Please set down the records exactly, keeping every line.

● ● ●

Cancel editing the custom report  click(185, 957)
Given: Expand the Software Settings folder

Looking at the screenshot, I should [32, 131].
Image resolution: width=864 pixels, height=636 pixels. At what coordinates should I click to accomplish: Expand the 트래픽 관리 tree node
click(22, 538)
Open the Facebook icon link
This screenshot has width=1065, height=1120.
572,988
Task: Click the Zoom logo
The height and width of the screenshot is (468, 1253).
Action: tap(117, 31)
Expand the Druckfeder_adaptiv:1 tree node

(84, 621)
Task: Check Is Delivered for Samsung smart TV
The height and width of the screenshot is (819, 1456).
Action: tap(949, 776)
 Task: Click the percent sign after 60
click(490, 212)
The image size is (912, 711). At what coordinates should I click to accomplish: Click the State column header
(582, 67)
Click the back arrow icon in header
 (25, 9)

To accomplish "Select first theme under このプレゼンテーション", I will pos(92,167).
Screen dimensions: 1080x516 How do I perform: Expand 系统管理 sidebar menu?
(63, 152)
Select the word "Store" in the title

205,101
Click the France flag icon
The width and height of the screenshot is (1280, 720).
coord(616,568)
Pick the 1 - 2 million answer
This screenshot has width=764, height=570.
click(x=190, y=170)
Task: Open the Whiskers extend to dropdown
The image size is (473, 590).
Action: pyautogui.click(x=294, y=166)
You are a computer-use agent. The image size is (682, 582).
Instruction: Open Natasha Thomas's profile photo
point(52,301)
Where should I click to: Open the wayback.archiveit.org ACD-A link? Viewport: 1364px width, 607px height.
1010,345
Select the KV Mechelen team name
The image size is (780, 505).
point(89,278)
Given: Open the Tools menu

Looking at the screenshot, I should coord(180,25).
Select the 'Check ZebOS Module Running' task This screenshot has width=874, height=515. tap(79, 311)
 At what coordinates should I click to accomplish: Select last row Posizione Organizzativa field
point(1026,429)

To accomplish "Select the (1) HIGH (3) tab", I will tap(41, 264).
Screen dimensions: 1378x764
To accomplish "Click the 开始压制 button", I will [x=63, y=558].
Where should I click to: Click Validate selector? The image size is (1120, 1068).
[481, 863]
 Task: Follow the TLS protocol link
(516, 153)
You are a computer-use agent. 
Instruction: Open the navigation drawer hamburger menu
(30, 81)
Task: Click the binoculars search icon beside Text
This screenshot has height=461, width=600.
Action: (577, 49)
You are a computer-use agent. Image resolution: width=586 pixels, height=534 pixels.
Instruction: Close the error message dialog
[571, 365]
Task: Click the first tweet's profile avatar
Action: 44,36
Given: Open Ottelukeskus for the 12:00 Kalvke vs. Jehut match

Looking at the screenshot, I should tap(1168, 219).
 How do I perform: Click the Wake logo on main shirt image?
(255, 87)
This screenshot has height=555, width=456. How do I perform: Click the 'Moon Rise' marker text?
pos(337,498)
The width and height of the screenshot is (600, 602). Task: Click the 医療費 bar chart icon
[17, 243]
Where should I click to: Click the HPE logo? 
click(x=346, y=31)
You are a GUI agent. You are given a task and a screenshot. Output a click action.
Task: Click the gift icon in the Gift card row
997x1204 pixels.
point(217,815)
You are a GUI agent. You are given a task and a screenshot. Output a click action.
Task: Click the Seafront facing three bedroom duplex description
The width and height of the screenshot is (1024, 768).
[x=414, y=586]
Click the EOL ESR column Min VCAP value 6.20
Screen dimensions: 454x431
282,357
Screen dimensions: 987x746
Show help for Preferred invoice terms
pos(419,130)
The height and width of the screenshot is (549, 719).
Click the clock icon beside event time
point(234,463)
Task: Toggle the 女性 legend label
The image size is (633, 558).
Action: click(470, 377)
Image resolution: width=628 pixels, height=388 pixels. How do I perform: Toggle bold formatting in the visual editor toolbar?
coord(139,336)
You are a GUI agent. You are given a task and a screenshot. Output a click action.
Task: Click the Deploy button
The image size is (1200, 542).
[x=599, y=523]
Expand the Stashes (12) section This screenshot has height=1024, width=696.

● ● ●

▶ _SOLUTION_:
Cancel editing the custom report  click(185, 957)
Given: Expand the Software Settings folder

Looking at the screenshot, I should [32, 131].
Image resolution: width=864 pixels, height=636 pixels. At what coordinates should I click to accomplish: Expand the 트래픽 관리 tree node
click(22, 538)
Open the Facebook icon link
This screenshot has width=1065, height=1120.
572,988
Task: Click the Zoom logo
The height and width of the screenshot is (468, 1253).
Action: tap(117, 31)
Expand the Druckfeder_adaptiv:1 tree node

(84, 621)
Task: Check Is Delivered for Samsung smart TV
The height and width of the screenshot is (819, 1456).
Action: tap(949, 776)
 Task: Click the percent sign after 60
click(490, 212)
The image size is (912, 711). At what coordinates should I click to accomplish: Click the State column header
(582, 67)
Click the back arrow icon in header
 (25, 9)

To accomplish "Select first theme under このプレゼンテーション", I will pos(92,167).
Screen dimensions: 1080x516 How do I perform: Expand 系统管理 sidebar menu?
(63, 152)
Select the word "Store" in the title

205,101
Click the France flag icon
The width and height of the screenshot is (1280, 720).
coord(616,568)
Pick the 1 - 2 million answer
This screenshot has width=764, height=570.
click(x=190, y=170)
Task: Open the Whiskers extend to dropdown
The image size is (473, 590).
Action: pyautogui.click(x=294, y=166)
You are a computer-use agent. The image size is (682, 582).
Instruction: Open Natasha Thomas's profile photo
point(52,301)
Where should I click to: Open the wayback.archiveit.org ACD-A link? Viewport: 1364px width, 607px height.
1010,345
Select the KV Mechelen team name
The image size is (780, 505).
point(89,278)
Given: Open the Tools menu

Looking at the screenshot, I should coord(180,25).
Select the 'Check ZebOS Module Running' task This screenshot has width=874, height=515. tap(79, 311)
 At what coordinates should I click to accomplish: Select last row Posizione Organizzativa field
point(1026,429)

To accomplish "Select the (1) HIGH (3) tab", I will tap(41, 264).
Screen dimensions: 1378x764
To accomplish "Click the 开始压制 button", I will [x=63, y=558].
Where should I click to: Click Validate selector? The image size is (1120, 1068).
[481, 863]
 Task: Follow the TLS protocol link
(516, 153)
You are a computer-use agent. 
Instruction: Open the navigation drawer hamburger menu
(30, 81)
Task: Click the binoculars search icon beside Text
This screenshot has height=461, width=600.
Action: (577, 49)
You are a computer-use agent. Image resolution: width=586 pixels, height=534 pixels.
Instruction: Close the error message dialog
[571, 365]
Task: Click the first tweet's profile avatar
Action: 44,36
Given: Open Ottelukeskus for the 12:00 Kalvke vs. Jehut match

Looking at the screenshot, I should tap(1168, 219).
 How do I perform: Click the Wake logo on main shirt image?
(255, 87)
This screenshot has height=555, width=456. How do I perform: Click the 'Moon Rise' marker text?
pos(337,498)
The width and height of the screenshot is (600, 602). Task: Click the 医療費 bar chart icon
[17, 243]
Where should I click to: Click the HPE logo? 
click(x=346, y=31)
You are a GUI agent. You are given a task and a screenshot. Output a click action.
Task: Click the gift icon in the Gift card row
997x1204 pixels.
point(217,815)
You are a GUI agent. You are given a task and a screenshot. Output a click action.
Task: Click the Seafront facing three bedroom duplex description
The width and height of the screenshot is (1024, 768).
[x=414, y=586]
Click the EOL ESR column Min VCAP value 6.20
Screen dimensions: 454x431
282,357
Screen dimensions: 987x746
Show help for Preferred invoice terms
pos(419,130)
The height and width of the screenshot is (549, 719).
Click the clock icon beside event time
point(234,463)
Task: Toggle the 女性 legend label
The image size is (633, 558).
Action: click(470, 377)
Image resolution: width=628 pixels, height=388 pixels. How do I perform: Toggle bold formatting in the visual editor toolbar?
coord(139,336)
You are a GUI agent. You are given a task and a screenshot. Output a click action.
Task: Click the Deploy button
The image size is (1200, 542).
[x=599, y=523]
Expand the Stashes (12) section This screenshot has height=1024, width=696.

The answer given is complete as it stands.